Thanks for all the information. I will comb through it while working on the feature. Hopefully we can improve things significantly!

Zubnix commented 2 years ago

Hi @elezar @ehfd,

I'm writing a remote Wayland compositor and am currently busy integrating it with k8s and can independently confirm everything @ehfd has stated so far, as I've hit all of them in the last couple of weeks. Being able to access /dev/dri/renderDevice12x and /dev/dri/cardx while limiting, preferably eliminating startup actions and driver dependencies of a container is an absolute must.

@elezar I'm happy to assist and answer any questions you might have to help move this forward!

elezar commented 2 years ago

Thanks @Zubnix. We have started work on injecting the /dev/dri/cardx devices as part of https://gitlab.com/nvidia/container-toolkit/container-toolkit/-/merge_requests/219

I think in all cases having a list of specific devices, libraries, and environment variables that are required in a container for things to work as expected would be quite useful. We will be sure to update this issue as soon as there is something our for testing and early feedback.

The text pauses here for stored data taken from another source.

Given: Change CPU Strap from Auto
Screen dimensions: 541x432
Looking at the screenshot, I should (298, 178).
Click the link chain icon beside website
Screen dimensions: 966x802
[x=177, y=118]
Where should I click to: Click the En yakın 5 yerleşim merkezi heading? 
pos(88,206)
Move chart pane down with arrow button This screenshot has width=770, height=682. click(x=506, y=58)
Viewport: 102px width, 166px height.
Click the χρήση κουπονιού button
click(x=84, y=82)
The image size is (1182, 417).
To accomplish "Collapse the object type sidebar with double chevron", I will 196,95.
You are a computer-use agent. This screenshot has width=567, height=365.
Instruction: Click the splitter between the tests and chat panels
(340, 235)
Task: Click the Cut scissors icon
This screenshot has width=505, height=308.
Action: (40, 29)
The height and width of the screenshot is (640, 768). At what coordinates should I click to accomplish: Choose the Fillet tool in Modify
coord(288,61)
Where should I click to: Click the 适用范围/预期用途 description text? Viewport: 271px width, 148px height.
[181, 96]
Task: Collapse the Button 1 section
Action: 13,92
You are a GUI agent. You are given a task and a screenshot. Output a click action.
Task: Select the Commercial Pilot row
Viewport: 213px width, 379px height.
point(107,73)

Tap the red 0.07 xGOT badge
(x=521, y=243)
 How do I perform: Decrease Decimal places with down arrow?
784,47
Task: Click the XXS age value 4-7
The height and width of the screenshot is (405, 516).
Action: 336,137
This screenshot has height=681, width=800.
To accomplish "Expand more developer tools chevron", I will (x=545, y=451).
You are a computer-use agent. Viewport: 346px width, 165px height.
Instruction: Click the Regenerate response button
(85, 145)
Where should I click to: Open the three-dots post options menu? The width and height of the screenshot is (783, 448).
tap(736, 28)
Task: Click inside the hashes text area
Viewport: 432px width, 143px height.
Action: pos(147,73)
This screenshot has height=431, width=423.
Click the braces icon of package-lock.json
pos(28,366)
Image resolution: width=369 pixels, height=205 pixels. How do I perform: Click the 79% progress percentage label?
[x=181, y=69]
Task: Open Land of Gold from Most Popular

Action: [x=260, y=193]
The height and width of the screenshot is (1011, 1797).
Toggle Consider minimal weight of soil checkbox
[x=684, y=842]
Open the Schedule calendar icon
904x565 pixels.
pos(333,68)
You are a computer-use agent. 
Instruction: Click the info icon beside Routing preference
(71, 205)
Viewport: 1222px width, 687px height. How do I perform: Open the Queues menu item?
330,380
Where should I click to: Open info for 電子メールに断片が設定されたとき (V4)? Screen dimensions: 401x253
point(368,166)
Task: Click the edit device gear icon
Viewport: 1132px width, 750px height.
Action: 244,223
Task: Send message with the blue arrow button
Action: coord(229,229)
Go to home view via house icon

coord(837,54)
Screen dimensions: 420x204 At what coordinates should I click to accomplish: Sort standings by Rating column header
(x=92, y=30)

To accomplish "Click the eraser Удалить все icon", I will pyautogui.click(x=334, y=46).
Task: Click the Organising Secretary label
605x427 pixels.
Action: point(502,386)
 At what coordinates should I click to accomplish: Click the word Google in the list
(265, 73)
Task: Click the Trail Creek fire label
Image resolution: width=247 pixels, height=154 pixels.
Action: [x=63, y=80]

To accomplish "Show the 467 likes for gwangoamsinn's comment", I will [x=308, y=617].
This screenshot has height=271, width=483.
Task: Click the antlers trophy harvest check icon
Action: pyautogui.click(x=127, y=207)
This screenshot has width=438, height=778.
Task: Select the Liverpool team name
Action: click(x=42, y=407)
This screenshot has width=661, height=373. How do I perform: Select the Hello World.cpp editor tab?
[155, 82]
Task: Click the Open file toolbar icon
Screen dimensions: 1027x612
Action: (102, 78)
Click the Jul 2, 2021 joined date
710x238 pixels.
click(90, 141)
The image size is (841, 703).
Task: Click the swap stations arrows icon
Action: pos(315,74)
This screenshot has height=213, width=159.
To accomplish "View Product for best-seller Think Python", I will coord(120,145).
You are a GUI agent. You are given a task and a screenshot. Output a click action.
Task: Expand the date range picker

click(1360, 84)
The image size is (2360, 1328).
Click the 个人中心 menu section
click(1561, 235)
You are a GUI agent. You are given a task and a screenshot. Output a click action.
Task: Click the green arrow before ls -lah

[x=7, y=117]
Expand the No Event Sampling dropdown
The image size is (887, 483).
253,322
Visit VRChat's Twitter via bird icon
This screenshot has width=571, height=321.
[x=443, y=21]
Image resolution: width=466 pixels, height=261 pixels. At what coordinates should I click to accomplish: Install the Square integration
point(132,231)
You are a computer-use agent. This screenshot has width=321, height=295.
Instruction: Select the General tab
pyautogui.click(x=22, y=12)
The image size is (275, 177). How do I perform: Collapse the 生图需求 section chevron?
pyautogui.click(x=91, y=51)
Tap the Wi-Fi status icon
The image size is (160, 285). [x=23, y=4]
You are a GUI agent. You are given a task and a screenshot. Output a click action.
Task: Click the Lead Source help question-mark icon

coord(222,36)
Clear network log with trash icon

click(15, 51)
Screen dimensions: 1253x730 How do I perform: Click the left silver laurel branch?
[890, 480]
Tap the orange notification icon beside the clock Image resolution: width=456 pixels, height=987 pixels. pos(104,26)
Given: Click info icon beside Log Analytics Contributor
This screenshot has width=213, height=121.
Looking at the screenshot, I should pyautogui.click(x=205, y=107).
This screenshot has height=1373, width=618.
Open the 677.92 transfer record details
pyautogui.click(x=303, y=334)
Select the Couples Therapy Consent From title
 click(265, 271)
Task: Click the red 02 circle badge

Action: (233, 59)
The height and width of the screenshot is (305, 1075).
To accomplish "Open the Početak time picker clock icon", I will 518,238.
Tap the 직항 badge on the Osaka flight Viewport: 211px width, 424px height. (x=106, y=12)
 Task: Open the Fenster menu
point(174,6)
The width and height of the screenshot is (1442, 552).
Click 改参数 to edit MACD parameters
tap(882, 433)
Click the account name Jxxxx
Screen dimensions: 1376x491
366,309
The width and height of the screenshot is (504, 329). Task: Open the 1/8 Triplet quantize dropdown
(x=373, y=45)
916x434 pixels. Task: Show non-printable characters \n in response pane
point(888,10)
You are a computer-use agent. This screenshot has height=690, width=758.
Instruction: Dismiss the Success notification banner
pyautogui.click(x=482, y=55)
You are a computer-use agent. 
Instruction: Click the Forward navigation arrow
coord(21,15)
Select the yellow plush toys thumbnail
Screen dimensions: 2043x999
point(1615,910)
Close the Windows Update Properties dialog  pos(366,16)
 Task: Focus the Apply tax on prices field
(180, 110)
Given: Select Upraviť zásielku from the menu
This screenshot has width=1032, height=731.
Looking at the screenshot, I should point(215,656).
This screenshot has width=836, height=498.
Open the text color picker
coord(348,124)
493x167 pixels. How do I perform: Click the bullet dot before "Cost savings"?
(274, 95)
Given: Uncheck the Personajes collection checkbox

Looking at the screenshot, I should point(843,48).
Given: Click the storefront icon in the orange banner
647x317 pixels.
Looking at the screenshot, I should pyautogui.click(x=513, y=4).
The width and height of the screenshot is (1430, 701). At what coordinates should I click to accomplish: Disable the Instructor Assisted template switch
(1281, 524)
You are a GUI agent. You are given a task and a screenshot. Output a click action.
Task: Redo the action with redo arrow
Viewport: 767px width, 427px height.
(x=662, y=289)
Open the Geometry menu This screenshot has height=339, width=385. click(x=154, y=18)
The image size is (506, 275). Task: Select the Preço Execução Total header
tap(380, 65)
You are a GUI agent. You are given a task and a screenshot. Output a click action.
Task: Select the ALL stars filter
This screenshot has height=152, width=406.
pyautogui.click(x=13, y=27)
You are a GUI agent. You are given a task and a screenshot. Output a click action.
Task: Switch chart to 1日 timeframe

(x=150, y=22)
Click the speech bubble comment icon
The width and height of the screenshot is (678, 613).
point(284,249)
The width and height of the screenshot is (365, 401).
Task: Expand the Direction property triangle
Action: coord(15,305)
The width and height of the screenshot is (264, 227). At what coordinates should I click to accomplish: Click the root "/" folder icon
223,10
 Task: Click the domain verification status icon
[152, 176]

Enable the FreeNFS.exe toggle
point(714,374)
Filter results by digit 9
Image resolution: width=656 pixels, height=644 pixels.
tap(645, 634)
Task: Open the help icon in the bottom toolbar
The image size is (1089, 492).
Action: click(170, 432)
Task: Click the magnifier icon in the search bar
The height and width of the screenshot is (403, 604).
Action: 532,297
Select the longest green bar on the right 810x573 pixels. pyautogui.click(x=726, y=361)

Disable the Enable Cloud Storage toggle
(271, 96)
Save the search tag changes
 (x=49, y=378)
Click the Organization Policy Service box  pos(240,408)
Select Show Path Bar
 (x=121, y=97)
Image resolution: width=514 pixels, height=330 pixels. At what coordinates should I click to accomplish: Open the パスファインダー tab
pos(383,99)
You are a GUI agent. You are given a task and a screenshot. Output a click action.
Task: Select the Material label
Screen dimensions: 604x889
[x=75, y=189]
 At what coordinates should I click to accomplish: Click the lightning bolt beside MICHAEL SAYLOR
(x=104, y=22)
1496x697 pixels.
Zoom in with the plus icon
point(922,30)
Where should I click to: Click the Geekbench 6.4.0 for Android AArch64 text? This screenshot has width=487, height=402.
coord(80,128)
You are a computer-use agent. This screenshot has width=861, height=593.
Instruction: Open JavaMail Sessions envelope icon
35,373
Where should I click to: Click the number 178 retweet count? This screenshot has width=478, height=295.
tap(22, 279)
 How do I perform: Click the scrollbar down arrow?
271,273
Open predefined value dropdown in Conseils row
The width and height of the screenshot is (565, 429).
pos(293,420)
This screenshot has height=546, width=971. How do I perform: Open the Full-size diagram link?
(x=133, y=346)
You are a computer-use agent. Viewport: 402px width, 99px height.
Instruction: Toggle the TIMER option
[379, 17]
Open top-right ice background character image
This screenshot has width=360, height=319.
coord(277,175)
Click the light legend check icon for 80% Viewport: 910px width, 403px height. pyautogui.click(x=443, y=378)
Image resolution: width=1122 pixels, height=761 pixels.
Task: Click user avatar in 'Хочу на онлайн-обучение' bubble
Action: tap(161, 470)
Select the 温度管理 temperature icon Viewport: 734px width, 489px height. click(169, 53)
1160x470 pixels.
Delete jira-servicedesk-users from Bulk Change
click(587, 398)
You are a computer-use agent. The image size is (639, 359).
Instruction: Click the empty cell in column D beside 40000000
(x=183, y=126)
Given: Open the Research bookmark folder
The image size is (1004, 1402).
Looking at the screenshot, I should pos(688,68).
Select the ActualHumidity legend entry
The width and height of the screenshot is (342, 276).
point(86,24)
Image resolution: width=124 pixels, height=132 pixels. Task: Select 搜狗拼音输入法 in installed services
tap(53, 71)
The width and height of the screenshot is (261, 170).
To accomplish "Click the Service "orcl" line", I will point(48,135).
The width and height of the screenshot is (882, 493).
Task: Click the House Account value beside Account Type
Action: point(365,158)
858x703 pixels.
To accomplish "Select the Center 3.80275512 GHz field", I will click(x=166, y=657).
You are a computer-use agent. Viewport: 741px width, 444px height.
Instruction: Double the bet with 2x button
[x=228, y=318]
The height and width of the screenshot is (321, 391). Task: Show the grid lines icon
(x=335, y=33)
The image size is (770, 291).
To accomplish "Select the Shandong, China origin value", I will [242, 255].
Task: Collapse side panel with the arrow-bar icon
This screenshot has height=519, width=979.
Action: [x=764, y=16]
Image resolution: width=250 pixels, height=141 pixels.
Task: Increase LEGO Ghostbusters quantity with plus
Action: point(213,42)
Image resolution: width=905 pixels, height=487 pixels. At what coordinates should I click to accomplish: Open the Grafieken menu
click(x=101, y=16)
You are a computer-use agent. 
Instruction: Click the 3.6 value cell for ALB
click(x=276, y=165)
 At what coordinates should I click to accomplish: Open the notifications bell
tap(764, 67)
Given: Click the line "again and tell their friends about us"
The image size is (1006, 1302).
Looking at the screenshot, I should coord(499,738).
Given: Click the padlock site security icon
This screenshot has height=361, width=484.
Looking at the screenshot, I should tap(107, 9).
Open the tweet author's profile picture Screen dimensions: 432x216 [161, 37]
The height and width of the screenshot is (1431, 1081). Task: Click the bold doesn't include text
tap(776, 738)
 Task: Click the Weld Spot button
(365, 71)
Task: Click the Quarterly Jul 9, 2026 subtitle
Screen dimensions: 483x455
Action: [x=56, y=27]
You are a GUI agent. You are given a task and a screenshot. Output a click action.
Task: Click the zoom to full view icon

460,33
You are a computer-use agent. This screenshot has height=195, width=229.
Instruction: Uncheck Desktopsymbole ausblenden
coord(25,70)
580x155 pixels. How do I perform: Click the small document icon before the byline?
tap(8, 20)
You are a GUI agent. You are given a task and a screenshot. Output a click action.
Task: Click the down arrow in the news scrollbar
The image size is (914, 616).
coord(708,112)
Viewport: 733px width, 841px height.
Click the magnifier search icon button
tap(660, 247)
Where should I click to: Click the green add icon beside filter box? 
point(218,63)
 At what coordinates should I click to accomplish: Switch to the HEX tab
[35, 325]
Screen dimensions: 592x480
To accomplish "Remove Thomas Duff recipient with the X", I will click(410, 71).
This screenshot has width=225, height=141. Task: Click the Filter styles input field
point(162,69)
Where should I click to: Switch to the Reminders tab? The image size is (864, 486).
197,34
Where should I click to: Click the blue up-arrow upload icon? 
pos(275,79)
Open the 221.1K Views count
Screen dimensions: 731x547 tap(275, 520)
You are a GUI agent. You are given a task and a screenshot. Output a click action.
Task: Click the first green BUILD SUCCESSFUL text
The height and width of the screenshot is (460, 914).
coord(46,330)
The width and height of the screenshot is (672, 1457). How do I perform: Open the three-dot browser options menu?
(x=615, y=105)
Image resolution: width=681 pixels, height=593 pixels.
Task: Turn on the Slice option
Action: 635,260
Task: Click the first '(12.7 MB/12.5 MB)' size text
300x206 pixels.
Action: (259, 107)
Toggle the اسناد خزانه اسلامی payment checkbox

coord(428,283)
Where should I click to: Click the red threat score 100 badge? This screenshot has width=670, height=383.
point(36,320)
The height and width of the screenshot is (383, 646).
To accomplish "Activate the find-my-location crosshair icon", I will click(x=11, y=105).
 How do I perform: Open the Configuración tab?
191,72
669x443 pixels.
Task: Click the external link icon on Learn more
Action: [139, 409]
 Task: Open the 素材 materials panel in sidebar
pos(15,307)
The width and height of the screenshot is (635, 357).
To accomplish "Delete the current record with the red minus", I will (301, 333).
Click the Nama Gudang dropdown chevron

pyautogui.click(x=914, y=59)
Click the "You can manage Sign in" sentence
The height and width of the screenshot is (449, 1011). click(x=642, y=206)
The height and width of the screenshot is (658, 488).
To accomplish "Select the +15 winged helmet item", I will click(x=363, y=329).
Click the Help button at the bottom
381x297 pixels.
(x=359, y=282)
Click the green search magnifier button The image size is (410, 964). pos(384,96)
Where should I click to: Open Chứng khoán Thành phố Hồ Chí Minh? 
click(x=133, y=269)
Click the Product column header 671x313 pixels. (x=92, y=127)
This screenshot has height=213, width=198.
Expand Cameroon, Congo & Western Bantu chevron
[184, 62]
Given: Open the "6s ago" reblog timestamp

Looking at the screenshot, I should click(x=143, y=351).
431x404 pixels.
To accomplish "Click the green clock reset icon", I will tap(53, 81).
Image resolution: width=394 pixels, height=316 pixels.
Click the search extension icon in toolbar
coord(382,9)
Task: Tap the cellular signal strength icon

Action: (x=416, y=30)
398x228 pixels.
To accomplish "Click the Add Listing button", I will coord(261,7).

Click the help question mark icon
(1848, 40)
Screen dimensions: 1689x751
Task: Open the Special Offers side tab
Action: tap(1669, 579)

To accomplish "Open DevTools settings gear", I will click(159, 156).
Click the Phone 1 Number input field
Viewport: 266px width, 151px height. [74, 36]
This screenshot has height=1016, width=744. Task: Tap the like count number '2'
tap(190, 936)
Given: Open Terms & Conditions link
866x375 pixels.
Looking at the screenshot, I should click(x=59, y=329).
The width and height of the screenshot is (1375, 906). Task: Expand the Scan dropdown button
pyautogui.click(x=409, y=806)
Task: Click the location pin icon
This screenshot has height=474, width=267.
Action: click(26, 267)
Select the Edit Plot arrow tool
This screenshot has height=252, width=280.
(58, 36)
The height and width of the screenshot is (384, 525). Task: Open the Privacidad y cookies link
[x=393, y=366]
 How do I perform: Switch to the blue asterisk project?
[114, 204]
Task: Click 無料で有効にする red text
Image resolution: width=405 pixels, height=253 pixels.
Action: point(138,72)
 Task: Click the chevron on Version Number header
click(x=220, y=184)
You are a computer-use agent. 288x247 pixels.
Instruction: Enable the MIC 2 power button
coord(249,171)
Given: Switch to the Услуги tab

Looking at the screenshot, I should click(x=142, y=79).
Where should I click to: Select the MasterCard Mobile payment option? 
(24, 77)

ehfd commented 2 years ago

@Zubnix Hi! I've been having interest in Greenfield for a long time. Nice to meet you here! I also hope that eliminating driver dependencies of a container is very important. Thanks for your feedback! Btw, do you have any interest in using WebTransport over WebSockets in your project?

Zubnix commented 2 years ago

Hi @ehfd I've written my answer here as not to hijack this thread :)

ehfd commented 1 year ago

@elezar Hi! I saw that the /dev/dri component got merged. https://gitlab.com/nvidia/container-toolkit/container-toolkit/-/commit/f7021d84b555b00857640681136b9b9b08fd067f

I believe that should make Wayland fundamentally work in Kubernetes.

Would it be possible to pass the below library components for enhanced X11/Wayland support? https://download.nvidia.com/XFree86/Linux-x86_64/525.78.01/README/installedcomponents.html

elezar commented 1 year ago

Thanks @ehfd I will have a look at the link you suggested.

ehfd commented 1 year ago

@elezar In specific, I feel the below are neccessary for a full X11/Wayland + OpenGL EGL/GLX + Vulkan stack without downloading the driver from the container.

Anything with AND means should be injected in either of the cases. And as you know well, the generic symlinks to the .so.525.78.01 files should be passed.

And I believe that, for practical use, everything in graphics should be injected anyways if display is specified without graphics. Else I feel that it won't work.

Configuration .json files should be added to the container like the base images do now.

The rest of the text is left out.